▶ **Reading passage**
##########

While SSM might have driven away evangelicals in regions of the country that never vote Liberal anyway, there is amble evidence that SSM helped the Liberals in Lowermainland in 2006. There the Liberal vote held steady or increased as it dropped in the rest of the country. Furthermore, it is clear that the Conservative's achilles Heel in Quebec is their social conservatism.

Dion's decision to turn away from social issues and place all his eggs in the carbon tax helped Harper appear more mainstream and this in turn helped Harper make inroads in Toronto and Vancouver.
10/16/09 at 07:10 pm

By koby best

The contention of the authors that evangelicals left the Liberals because they felt hard done by is simply not supported by the evidence. For starters, as mentioned above the 1996 and 2003 polls are dubious. Take away those polls and it is questionable, at least in the West, as to whether the evangelicals ever voted Liberal in great numbers. Two, the number of evangelicals grew quite a bit during the 1990s and these new evangelicals could very well have voted different then evangelicals that had been in the fold longer. Three, some of issues mentioned, such as Kinsella's comments, as reasons why evangelical voters proportedly left the Liberal party are not backed up by any evidence whatsoever. A highly dubious 1996 poll and a slightly less dubious 2003 poll that shows Liberal evangelical support in Ontario at over 40% does not prove anything.

##########

▶ **Source data**

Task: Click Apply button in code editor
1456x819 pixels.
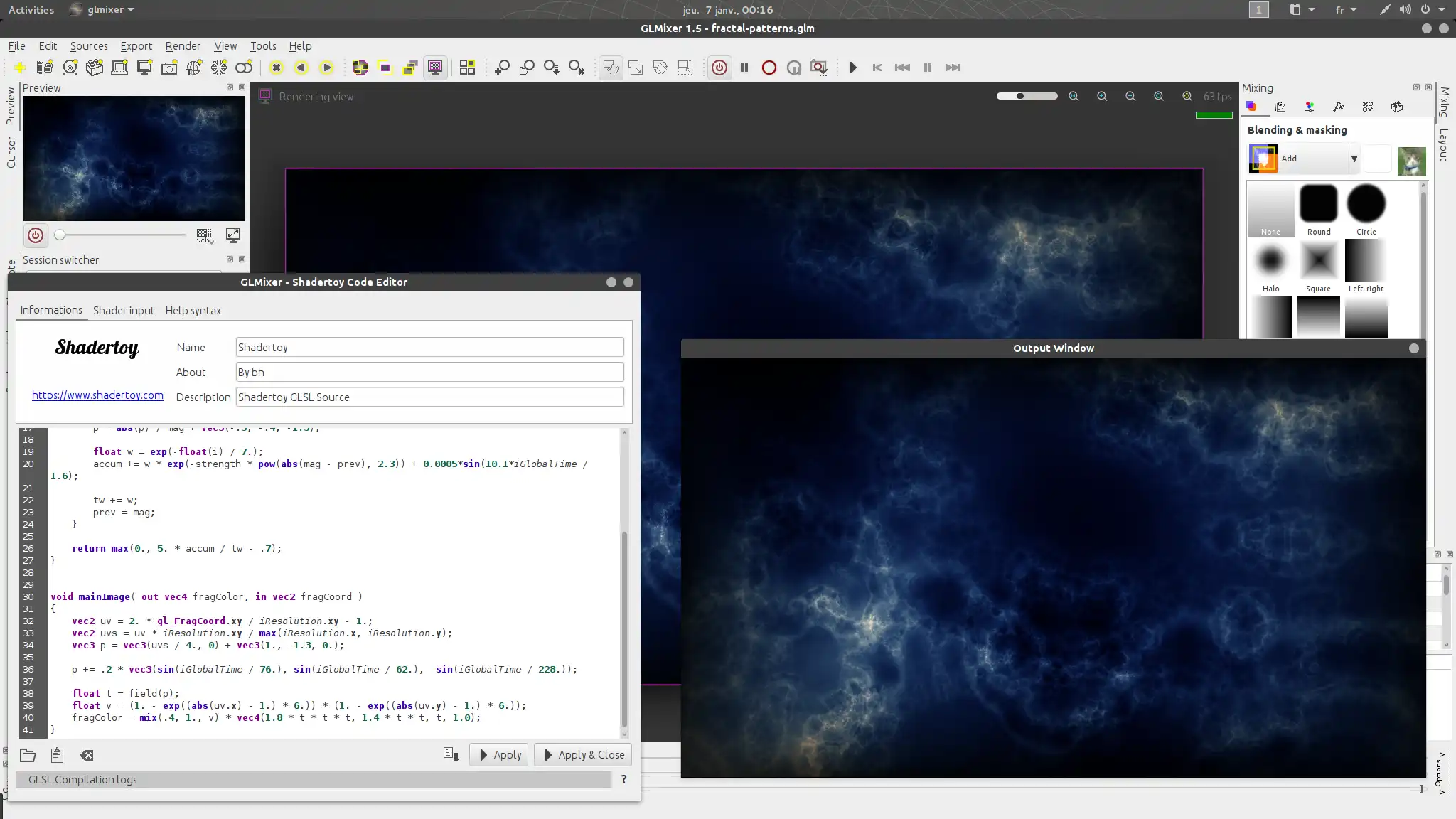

##########

From the comment above about evangelical voters and the Liberal party, output the passage between "While SSM might" and "their social conservatism.", inclusive, copied word for word.

While SSM might have driven away evangelicals in regions of the country that never vote Liberal anyway, there is amble evidence that SSM helped the Liberals in Lowermainland in 2006. There the Liberal vote held steady or increased as it dropped in the rest of the country. Furthermore, it is clear that the Conservative's achilles Heel in Quebec is their social conservatism.